## Exercise task:
Show every line from the items below that contains the string "header", copying each line in full. Case matters, so a line that has the string only in a different case does not count.

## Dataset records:
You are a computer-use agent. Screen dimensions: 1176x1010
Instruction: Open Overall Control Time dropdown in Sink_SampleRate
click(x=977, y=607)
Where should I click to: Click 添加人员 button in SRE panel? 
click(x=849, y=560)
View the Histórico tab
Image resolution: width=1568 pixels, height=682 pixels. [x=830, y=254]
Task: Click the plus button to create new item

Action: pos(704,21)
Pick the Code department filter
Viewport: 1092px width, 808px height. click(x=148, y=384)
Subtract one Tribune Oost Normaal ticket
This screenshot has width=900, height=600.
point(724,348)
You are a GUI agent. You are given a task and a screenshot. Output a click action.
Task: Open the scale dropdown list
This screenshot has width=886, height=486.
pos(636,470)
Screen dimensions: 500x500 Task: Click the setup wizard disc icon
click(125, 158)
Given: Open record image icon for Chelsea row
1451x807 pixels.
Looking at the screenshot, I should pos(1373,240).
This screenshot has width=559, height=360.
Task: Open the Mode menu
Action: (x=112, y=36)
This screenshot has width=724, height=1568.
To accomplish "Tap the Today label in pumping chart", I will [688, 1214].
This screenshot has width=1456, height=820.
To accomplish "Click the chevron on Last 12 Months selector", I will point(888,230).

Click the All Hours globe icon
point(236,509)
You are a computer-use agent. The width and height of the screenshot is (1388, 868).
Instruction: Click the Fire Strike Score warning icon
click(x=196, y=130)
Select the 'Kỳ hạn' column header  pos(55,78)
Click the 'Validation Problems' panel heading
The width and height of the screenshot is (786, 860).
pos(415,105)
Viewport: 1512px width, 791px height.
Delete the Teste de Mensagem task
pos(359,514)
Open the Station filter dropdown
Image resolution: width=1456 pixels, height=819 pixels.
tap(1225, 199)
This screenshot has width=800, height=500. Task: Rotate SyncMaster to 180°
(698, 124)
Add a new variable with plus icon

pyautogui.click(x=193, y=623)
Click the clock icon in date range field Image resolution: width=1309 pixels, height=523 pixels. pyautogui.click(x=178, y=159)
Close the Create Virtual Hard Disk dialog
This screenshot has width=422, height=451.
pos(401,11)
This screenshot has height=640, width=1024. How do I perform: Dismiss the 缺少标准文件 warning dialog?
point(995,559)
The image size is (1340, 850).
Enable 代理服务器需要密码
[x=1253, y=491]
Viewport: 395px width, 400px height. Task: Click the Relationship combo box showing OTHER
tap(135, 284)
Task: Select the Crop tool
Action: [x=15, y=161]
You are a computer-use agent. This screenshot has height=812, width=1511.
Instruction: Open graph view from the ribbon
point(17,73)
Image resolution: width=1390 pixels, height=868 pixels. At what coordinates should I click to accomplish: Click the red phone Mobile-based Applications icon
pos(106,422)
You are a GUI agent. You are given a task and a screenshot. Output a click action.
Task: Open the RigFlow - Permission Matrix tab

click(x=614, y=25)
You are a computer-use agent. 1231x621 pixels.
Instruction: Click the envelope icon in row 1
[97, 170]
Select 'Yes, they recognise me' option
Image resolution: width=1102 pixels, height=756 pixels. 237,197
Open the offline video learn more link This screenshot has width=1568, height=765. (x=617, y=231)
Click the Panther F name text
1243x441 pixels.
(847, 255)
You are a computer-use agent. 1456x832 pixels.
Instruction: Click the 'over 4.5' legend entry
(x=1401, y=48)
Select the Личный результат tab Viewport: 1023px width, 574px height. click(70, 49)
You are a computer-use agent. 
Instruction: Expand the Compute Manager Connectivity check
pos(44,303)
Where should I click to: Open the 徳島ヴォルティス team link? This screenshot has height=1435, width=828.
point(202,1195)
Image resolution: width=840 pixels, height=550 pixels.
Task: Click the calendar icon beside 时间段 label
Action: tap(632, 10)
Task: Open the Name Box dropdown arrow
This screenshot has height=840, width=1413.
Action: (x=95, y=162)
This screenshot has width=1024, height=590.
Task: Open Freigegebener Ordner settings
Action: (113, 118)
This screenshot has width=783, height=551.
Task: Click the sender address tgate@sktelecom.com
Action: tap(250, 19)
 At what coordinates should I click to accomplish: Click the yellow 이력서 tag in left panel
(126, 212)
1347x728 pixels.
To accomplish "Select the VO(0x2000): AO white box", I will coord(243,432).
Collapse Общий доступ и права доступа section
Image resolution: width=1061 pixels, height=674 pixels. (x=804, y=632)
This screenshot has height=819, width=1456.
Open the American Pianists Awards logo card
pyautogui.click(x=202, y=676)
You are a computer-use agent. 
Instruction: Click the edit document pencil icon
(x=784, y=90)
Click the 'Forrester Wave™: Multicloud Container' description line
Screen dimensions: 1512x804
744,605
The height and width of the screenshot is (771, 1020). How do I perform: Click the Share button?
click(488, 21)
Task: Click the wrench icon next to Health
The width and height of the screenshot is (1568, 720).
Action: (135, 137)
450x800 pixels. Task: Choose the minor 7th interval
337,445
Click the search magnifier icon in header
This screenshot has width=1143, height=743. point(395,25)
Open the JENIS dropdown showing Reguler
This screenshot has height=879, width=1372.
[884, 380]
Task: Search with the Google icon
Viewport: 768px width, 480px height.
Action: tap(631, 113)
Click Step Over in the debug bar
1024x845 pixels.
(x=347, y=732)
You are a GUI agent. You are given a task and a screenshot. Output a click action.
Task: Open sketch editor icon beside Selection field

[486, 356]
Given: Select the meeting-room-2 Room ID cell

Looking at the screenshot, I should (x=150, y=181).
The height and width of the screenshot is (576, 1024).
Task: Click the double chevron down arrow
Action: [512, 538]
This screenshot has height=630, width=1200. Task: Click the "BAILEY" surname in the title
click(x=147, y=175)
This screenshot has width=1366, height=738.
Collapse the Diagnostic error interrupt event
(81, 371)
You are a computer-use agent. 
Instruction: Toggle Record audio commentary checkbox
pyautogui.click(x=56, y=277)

## Reply to the task:
Select the 'Kỳ hạn' column header  pos(55,78)
Click the search magnifier icon in header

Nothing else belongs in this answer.